Estava frio e ventava muito... de longe podia-se enxergar uma casinha velha, que naquela situação parecia bem aconchegante, ela ficava bem no alto, pensei um pouco antes de me aventurar até lá, pois era uma caminhada que só atrapalharia se eu não pudesse descansar um pouco. Por fim eu fui, chegando lá, bati na porta e uma criança mal encarada me recebeu e gritou para um adulto lá de dentro, - Outro viajante pedindo guarita. Alguns resmungos depois, a criança me mandou entrar e sentar perto da lareira. Pouco tempo depois vieram os cachorros, fedidos e raivosos, ficaram a me vigiar enquanto se aproximava o dono da casa que me olhava com ar superior, ao sentir meu medo diantes das duas betas caninas, aquilo era uma vitória pra ele. Eu tentei brincar com os cachorros e ele gritou: - Ei sujeito não posso crêr que você seja imbecil a esse ponto, mas se quiser continue a brincar com os animais, já faz tempo que eles estão precisando de um pouco de diversão mesmo.
Eu me virei e pedi desculpas e disse que já estava saindo ( já estava cansado daquela hospitalidade toda) e então ele gargalhou alto e disse na minha cara:
Você é um sujeitinho muito burro mesmo, basta você pôr o pé na porta para um urso vir e acabar com você, sendo assim é preferível deixar que os cães o façam.
Eu recuei e perguntei pra ele qual era o problema, pq tinha me deixado entrar se fosse pra demonstrar tamanha hostilidade? E então ele disse:
Eu estou te fazendo um imenso favor, estou salvando sua vida, sem nem conhecer você, como um bom cristão faria, disse olhando para uma velha imagem.
Não reparou que a sua vida está nas minhas mãos??? olha pros lados, quem mais poderia ajuda-lo, ninguém, sabe o vermezinho que abriu a porta? Pois é, estava perdido por aqui, eu ajudei, eu sou uma boa alma, como uma boa alma pode ser hostil. Vá dormir homem e trate de não me incomodar mais com sua ingratidão, vou deixar os cães aqui, fazendo companhia. Deu uma risada e saiu... de novo com aquele olhar de prazer ao sentir o meu pavor .
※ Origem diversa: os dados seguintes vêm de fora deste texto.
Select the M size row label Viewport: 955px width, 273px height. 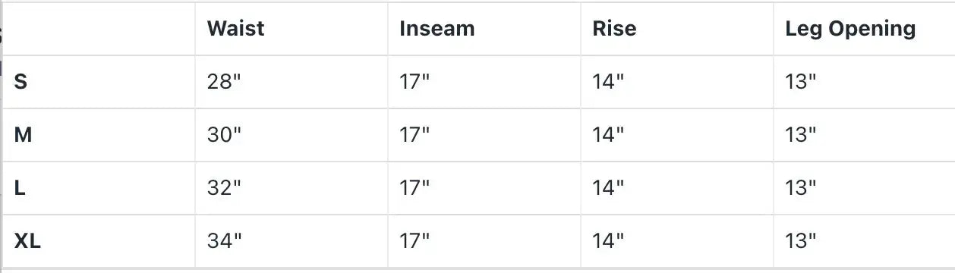pos(23,135)
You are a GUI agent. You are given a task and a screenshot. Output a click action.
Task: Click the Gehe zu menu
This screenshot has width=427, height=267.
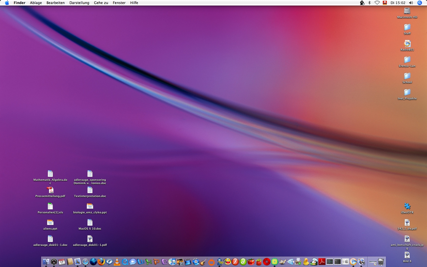tap(101, 3)
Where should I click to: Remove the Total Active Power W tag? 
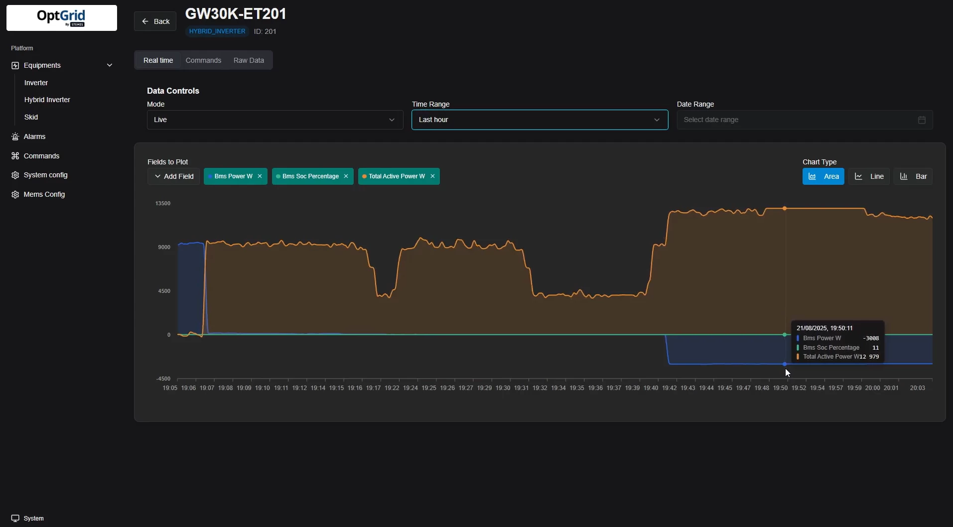click(x=432, y=176)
Então eu tinha uma lareira quase no fim, e cães como companheiros. adormeci, durante o sono, muito barulho, gritos histéricos tudo muito estranho, mas por mais força que eu fizesse, eu não conseguia abrir os olhos, tão pouco me levantar, mas escutava esses ruídos como se estivessem na mesma sala, só não era capaz de abrir os olhos, por mais que eu me esforçasse, para evitar o desespero eu parei de tentar, e assim foi até o amanhecer, quando eu me levantei. Não demorei em me preparar para sair, mas algo me fez voltar, eu ainda deveria agradecer o meu anfitrião, procurei por toda a casa e não vi ninguém, nem sinal do velho ou da criança.
Nas paredes de cima somente uma foto, muito antiga, desgastada, onde constavam o homem, e o moleque que abrira a porta, a aparência das pessoas era de uma época muito distante, o que me surpreendeu um pouco, mas no fundo me senti satisfeito por não ter que agradecer ou despedir-me de ninguém, corri e saí dali o mais rápido que pude, a cada passo me sentia menos sufocado, mais perto da civilização, as cores ficavam mais claras e o cheiro menos inebriante. Aquele era um lugar onde eu jamais poria os pés outra vez , e sobre aquelas pessoas eu nunca mais, sequer, pensaria a respeito novamente.